Why so many secrets all of sudden? Was I afraid of the world knowing it? Was I afraid of my friends knowing? Was I afraid that God would all of sudden find out as if he didn't know it already? No. I would prefer my friends not know because it would change the way they look at me, but it's nothing they would let ruin our friendship. No, the people I would not want to know are my parents. It would devastate them and I couldn't bear to cause that kind of heart break.
It's scary. It's haunting. It's shameful. What scares me the most is that I don't think that Christ my Savior is devastated. I know He's forgiven me but I know it wouldn't be that easy for my parents (at least at first).
Was it worth it? Was what I did this past year worth it? Not at all. I let my family down, I let my friends down, and I sinned against my Heavenly Father. For what? The people I was trying to impress still don't want to hang out with me. I wouldn't want to anyways.

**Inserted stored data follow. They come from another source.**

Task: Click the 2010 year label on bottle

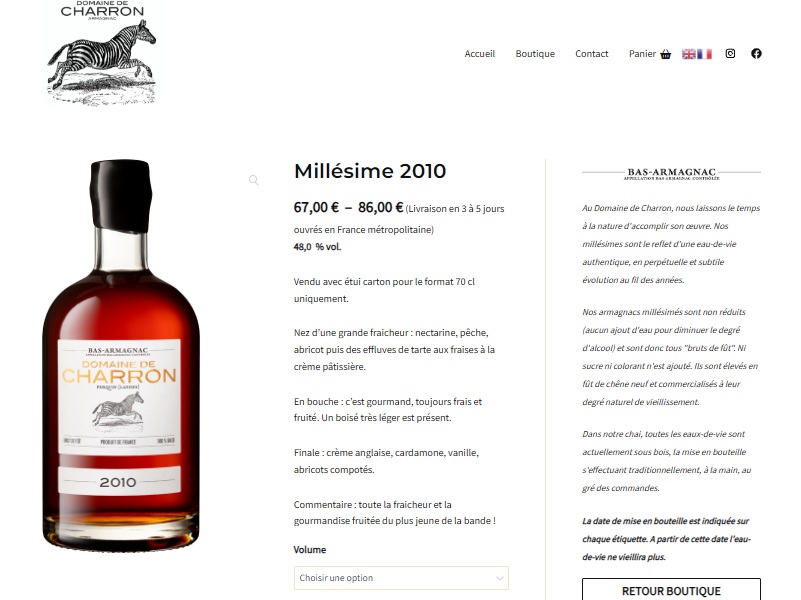Action: (119, 482)
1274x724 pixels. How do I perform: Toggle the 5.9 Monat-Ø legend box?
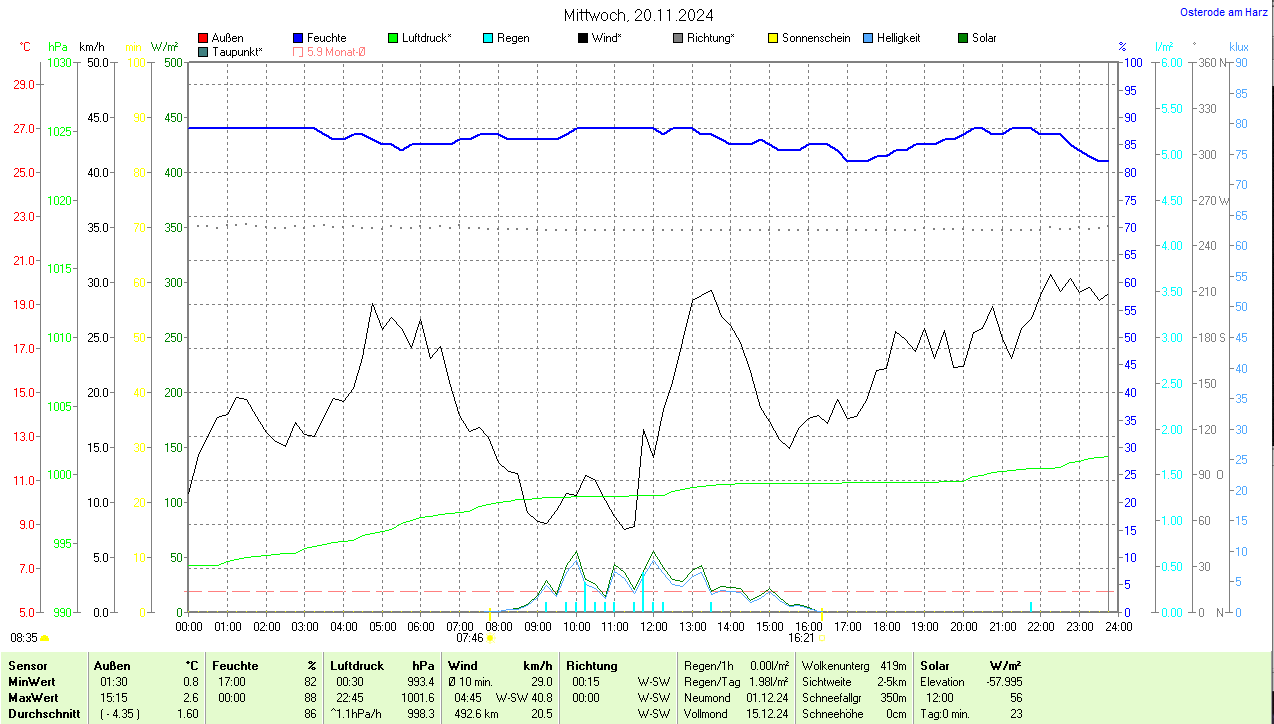298,52
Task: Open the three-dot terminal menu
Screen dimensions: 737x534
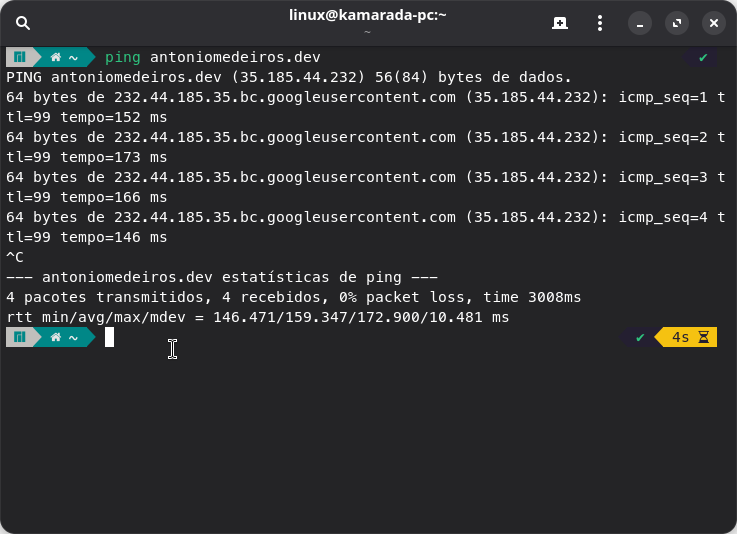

For some reason I think that hanging out with people that drink to get drunk, live for the parties, have sex all the time, and do drugs will make my life better. I couldn't be farther from the truth. They need to grow up because that's not life. The people that go places in this world are the proactive ones that accept who they are, find what they can contribute to the bettering of mankind, and shoot for the stars to achieve their dreams. I want to be that guy. I don't want to be the guy going to Freaky's to get a detox kit because their employer is requiring a drug test.
My grandma always says, "Garbage in, garbage out." It's true. The people you hang out with and the things they do will rub off on you. I got a taste and I don't want anymore of it. I want to go back to laughing when someone cuts me off on the interstate not tailgating them for revenge. I want to give people hugs and never want to let go, not give them this sissy half meant hug. I want to be more than willing to help people instead of giving them attitude and acting like it's such a chore. I want to be Christian again. Christ never gave up on me but let me walk down that road knowing that I needed the wake up call. I did, there's no questioning that.
So, I'm tired of the dark side. I'm sick of all these secrets. I don't want to be the person other people want me to be. I want to be the person I used to be in high school. If I have to go back to being the quiet guy again because I don't want to say something I might regret then so be it. If I have to go back to being that guy that everyone takes advantage of because they know I'll go out of my way to help a friend and ask nothing in return, it's worth it. If I have to go back to being the goofy kid that's random, never swears, never tells dirty jokes, never breaks the rules, has never dated, has never been kissed, has never had a drink, and doesn't plan to change anytime soon, then I'm tired of waiting. I am that person, and now I'm going to own it.
It's not a matter of good vs evil. It's God vs evil, and I'm not about to forget that.
Whoever is not with me is against me, and whoever does not gather with me scatters.